(Reuters) - Foreign investors continued to accumulate Japanese bonds for the third straight week ahead of a pivotal move by the Bank of Japan (BOJ) to exit negative interest rates after 17 years. They pumped in a massive 2.16 trillion yen ($14.26 billion) into long-term Japanese bonds on a net basis last week, the biggest amount in a week since mid-March 2023, data from the Ministry of Finance showed.
Japanese short-term debt securities, meanwhile, witnessed about 1.16 trillion yen of foreign outflows, the first weekly net outgo in three weeks.
In a widely expected decision, the BOJ ditched its negative rate policy on Tuesday with its first interest rate hike in 17 years and ushered in a new era of monetary policy.
The 10-year JGB yield has, meanwhile, shed about 4.3 basis points so far this week amid the BOJs' bond buying as part of its money market operations and its unscheduled 3 trillion yen worth of bond repurchases.
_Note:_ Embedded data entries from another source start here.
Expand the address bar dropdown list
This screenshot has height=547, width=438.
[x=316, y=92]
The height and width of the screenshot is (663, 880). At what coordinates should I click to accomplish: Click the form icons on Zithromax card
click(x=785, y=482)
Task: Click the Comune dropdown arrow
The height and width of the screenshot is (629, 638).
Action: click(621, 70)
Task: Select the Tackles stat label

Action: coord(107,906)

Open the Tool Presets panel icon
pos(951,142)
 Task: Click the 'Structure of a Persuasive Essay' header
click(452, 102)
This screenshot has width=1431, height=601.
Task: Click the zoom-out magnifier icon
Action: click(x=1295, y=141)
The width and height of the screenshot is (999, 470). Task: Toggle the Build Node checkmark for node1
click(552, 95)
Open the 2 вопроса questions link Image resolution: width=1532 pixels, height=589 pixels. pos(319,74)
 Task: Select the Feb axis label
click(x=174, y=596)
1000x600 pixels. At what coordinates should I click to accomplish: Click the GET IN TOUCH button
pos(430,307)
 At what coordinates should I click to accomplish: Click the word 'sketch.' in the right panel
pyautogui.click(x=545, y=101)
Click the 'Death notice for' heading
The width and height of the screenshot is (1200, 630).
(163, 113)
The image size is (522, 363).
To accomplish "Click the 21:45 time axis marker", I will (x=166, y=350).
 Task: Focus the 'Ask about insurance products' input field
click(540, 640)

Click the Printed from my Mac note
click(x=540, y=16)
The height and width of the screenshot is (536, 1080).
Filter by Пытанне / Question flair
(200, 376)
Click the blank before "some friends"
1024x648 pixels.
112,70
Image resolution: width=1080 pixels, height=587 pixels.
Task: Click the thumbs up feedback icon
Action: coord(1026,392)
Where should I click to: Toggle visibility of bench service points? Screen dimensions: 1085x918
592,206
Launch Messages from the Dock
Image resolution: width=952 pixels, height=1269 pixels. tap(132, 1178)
Simultaneously, foreign investors offloaded approximately 674.22 billion yen in Japanese stocks last week — the largest weekly divestment since Oct. 6, 2023—according to exchange data.
Despite a 2.47% drop in the Nikkei share average last week, it rebounded sharply, rising 5.6%, and reached a record peak of 41,087.75 on Friday. Foreigners sold derivatives and cash equities worth about 586.7 billion yen and 87.52 billion yen, respectively, on a net basis last week.
Japanese investors withdrew a net 803.9 billion yen out of long-term foreign bonds last week after two weekly net purchases in a row. They, however, purchased about 305.1 billion yen of short-term debt instruments.
Domestic investors pulled roughly 616.5 billion yen out of foreign equities as they extended net selling into a second consecutive week.